**EXERCISE AIM**
Below this line is the material. Write out only its lines from the one containing "Screen dimensions: 668x641" through the one containing "Task: Open the coffee cup forum icon", both kept, exactly.

Segment Start: DATASET ENTRIES

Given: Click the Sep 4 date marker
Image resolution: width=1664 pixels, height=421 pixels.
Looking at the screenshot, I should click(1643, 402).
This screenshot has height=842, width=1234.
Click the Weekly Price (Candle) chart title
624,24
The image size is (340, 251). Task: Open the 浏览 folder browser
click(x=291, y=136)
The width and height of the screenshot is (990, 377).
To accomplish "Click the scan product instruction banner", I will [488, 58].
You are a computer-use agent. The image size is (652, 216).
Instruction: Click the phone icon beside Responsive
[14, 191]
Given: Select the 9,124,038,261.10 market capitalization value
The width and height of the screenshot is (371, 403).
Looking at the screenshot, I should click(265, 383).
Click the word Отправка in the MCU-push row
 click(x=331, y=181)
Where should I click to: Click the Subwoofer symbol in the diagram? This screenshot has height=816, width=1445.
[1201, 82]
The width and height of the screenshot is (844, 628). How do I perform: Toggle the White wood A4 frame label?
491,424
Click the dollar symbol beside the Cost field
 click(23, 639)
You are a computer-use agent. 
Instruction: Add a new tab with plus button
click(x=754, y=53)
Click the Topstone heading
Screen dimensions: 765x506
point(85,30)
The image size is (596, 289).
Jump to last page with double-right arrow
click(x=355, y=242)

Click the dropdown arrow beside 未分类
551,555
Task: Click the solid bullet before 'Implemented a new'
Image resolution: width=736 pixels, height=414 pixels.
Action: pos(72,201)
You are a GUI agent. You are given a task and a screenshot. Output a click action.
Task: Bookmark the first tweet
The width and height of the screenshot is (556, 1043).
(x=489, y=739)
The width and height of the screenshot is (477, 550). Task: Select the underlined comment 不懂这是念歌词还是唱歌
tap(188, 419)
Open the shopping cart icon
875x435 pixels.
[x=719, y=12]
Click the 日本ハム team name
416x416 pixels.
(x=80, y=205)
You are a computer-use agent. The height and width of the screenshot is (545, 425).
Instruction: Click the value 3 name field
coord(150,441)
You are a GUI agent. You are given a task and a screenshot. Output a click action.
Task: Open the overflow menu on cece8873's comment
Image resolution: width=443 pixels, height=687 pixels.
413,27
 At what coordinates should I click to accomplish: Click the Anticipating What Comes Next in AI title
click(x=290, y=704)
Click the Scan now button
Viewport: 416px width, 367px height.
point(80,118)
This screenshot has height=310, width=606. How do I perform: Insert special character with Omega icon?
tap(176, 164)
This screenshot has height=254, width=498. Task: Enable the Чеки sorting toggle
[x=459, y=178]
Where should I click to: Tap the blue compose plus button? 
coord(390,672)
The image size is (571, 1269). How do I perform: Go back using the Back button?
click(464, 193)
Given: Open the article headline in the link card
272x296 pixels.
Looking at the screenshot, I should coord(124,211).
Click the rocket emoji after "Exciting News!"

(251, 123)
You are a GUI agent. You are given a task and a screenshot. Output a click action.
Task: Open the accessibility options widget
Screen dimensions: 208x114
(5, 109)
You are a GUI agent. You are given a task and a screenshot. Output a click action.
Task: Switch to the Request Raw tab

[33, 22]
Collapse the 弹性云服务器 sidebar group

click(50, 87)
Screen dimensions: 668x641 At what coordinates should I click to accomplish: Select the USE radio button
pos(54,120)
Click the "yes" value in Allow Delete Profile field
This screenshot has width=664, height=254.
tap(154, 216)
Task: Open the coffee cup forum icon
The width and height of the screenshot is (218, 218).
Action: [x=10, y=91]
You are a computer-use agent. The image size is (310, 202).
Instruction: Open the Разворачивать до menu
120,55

Segment End: DATASET ENTRIES

**YOUR RESPONSE**
Screen dimensions: 668x641 At what coordinates should I click to accomplish: Select the USE radio button
pos(54,120)
Click the "yes" value in Allow Delete Profile field
This screenshot has width=664, height=254.
tap(154, 216)
Task: Open the coffee cup forum icon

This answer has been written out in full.